-------- Given records --------

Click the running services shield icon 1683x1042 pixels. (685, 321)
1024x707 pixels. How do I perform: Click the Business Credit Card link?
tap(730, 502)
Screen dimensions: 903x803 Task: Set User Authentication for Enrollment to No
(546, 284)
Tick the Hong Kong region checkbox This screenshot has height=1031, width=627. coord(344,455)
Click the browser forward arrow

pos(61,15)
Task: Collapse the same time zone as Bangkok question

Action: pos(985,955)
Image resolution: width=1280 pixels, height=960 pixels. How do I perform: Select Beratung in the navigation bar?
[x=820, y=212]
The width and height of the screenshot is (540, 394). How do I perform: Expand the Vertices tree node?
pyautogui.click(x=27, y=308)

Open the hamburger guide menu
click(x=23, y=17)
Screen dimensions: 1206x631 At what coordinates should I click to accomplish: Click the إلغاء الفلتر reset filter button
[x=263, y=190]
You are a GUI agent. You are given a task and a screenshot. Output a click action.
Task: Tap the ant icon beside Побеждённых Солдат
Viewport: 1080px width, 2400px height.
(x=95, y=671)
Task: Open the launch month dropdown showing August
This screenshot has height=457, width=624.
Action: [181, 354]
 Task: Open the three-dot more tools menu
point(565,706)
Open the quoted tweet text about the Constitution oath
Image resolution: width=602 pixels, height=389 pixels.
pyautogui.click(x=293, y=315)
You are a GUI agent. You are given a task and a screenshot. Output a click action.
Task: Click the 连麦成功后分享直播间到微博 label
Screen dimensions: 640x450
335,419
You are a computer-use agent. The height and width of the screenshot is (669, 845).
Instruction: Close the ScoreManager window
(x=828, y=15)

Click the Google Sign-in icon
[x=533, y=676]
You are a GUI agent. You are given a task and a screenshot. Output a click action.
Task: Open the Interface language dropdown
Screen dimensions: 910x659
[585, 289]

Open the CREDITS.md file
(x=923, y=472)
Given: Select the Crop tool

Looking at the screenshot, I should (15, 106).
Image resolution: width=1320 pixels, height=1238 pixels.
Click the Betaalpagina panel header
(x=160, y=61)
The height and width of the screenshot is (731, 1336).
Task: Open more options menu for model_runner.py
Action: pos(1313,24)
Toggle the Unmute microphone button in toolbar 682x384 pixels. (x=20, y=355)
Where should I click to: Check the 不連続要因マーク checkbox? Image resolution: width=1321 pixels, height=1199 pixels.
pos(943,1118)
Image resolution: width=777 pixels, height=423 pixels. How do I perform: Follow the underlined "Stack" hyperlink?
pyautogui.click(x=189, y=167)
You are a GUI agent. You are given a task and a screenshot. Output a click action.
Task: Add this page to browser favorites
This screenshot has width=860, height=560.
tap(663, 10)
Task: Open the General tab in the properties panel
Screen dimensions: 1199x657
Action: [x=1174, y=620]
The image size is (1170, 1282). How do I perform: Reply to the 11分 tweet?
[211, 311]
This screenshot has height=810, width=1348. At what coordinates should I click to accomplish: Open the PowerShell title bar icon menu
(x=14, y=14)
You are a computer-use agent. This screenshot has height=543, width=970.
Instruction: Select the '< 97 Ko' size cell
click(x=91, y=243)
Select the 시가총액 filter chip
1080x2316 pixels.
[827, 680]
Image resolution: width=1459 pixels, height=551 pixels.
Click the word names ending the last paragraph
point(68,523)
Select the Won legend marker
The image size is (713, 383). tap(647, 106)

--------

### [What the exercise asks]
Print exactly the lines from the one containing "Screen dimensions: 910x659" through the last line of the records above, both included.

### [Answer box]
Screen dimensions: 910x659
[585, 289]

Open the CREDITS.md file
(x=923, y=472)
Given: Select the Crop tool

Looking at the screenshot, I should (15, 106).
Image resolution: width=1320 pixels, height=1238 pixels.
Click the Betaalpagina panel header
(x=160, y=61)
The height and width of the screenshot is (731, 1336).
Task: Open more options menu for model_runner.py
Action: pos(1313,24)
Toggle the Unmute microphone button in toolbar 682x384 pixels. (x=20, y=355)
Where should I click to: Check the 不連続要因マーク checkbox? Image resolution: width=1321 pixels, height=1199 pixels.
pos(943,1118)
Image resolution: width=777 pixels, height=423 pixels. How do I perform: Follow the underlined "Stack" hyperlink?
pyautogui.click(x=189, y=167)
You are a GUI agent. You are given a task and a screenshot. Output a click action.
Task: Add this page to browser favorites
This screenshot has width=860, height=560.
tap(663, 10)
Task: Open the General tab in the properties panel
Screen dimensions: 1199x657
Action: [x=1174, y=620]
The image size is (1170, 1282). How do I perform: Reply to the 11分 tweet?
[211, 311]
This screenshot has height=810, width=1348. At what coordinates should I click to accomplish: Open the PowerShell title bar icon menu
(x=14, y=14)
You are a computer-use agent. This screenshot has height=543, width=970.
Instruction: Select the '< 97 Ko' size cell
click(x=91, y=243)
Select the 시가총액 filter chip
1080x2316 pixels.
[827, 680]
Image resolution: width=1459 pixels, height=551 pixels.
Click the word names ending the last paragraph
point(68,523)
Select the Won legend marker
The image size is (713, 383). tap(647, 106)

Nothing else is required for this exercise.